De nombreux observateurs – dont moi-même – ont souligné dès le départ l’infirmité mentale de Joe Biden. Depuis des années, Matt Orfalea compile les vidéos des gaffes et confusions verbales du président. Nous n’étions pas des génies. Nous n’avions pas besoin d’avoir accès aux 50 initiés de la Maison Blanche interrogés par le WSJ. C’était une évidence criante.
Biden wanders offstage or walks like a geriatric robot. Yet we are meant to believe he’s carefully navigating us through the nuclear tripwires of the West’s serial wars.
My latest article can be read here: https://t.co/V3J2zCxmRb pic.twitter.com/4EaGcKon0x
— Jonathan Cook (@Jonathan_K_Cook) June 15, 2024
Il fallait être menteur ou hypnotisé pour nier l’évidence.
Et pourtant, chaque fois que nous avons souligné les troubles cognitifs manifestes de Biden, nous avons été accusés de promouvoir des théories du complot, de nous livrer à la maltraitance des personnes âgées, ou de soutenir Trump.
L’empereur, nous disait-on, était tout habillé.
La vérité sur Biden n’a pas été subitement dévoilée par ses collaborateurs. De hauts responsables politiques des deux bords le savaient. Les correspondants de la Maison-Blanche savaient. Les rédacteurs en chef savaient. Et ils ont tous menti pour protéger le système, le système qui leur permet de conserver un emploi rémunéré, le système qui maintient leur statut. Personne ne voulait faire de vagues.

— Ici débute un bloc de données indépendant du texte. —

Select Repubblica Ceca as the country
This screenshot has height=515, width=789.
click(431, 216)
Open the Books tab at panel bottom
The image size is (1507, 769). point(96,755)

Le WSJ n’a pas subitement découvert ce qu’il ignorait auparavant. La raison pour laquelle il publie maintenant des révélations – tout comme les membres du personnel de la Maison Blanche – est que le président Biden est sur le point de quitter la Maison Blanche. La vérité n’est plus une menace sérieuse pour le système de pouvoir washingtonien.
On peut s’attendre à d’autres révélations sur l’incapacité de Biden – peut-être dans un futur livre de Bob Woodward – une fois que sa présidence ne sera plus qu’un lointain souvenir. Lorsqu’il sera possible de raconter ces années en toute sécurité. Lorsque les mensonges n’auront plus d’importance.
Mais plus que les tromperies véhiculées par les médias, le fait qu’une grande partie du public s’y soit laissé prendre, non pas une fois, mais encore et encore, jour après jour, semaine après semaine, mois après mois, année après année, est encore plus significatif.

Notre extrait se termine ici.